>> start Data to use
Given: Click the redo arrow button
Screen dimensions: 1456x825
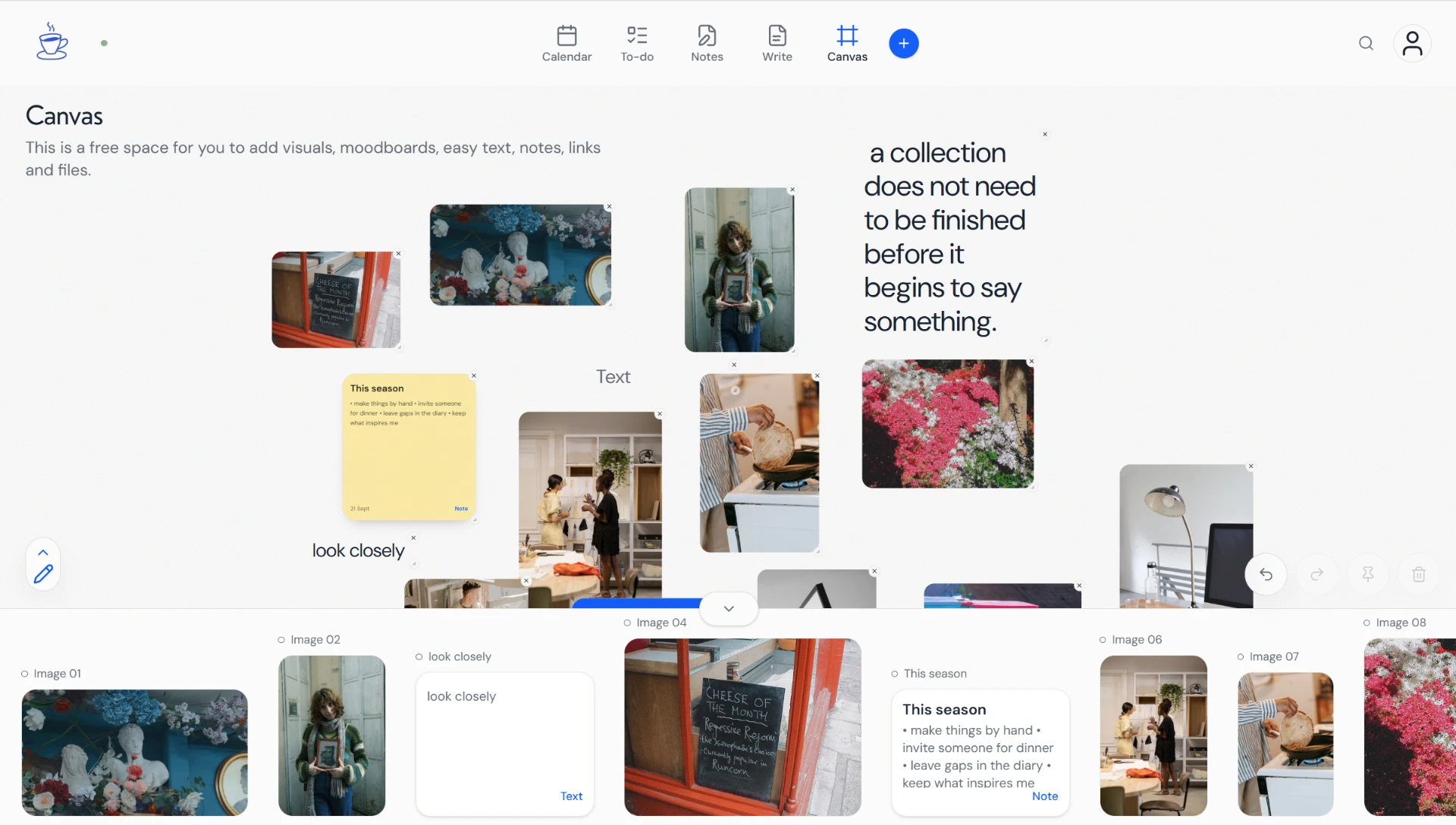Looking at the screenshot, I should [1317, 574].
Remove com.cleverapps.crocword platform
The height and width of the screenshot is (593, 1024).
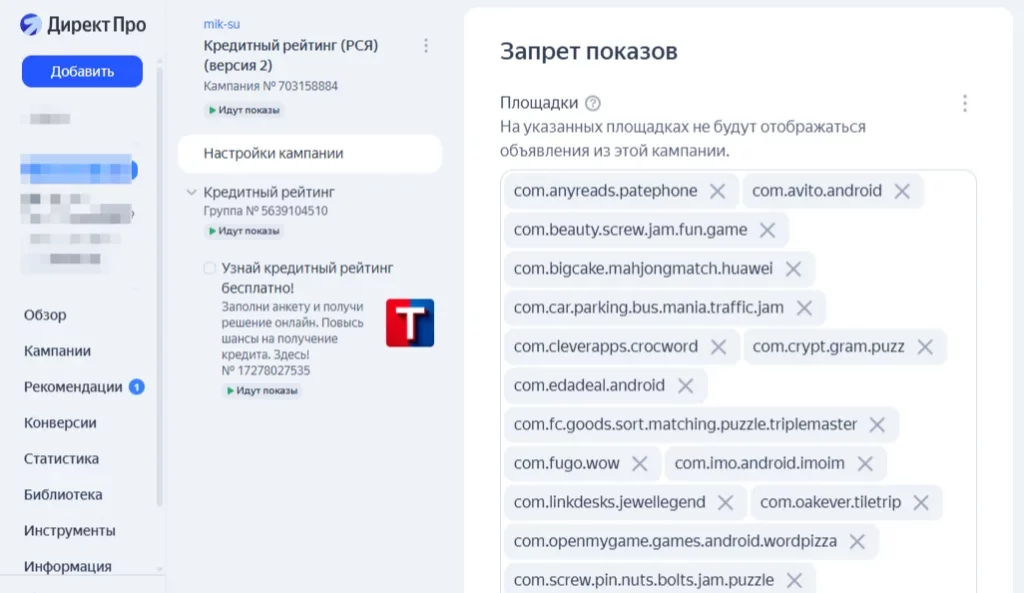point(720,346)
>> end Data to use
- Goal: Turn every line of the records above into a JSON list of strings, with one string per line and no blank lines. Leave the pictures out.

- Answer to this problem:
[
  "Given: Click the redo arrow button",
  "Screen dimensions: 1456x825",
  "Looking at the screenshot, I should [1317, 574].",
  "Remove com.cleverapps.crocword platform",
  "The height and width of the screenshot is (593, 1024).",
  "point(720,346)"
]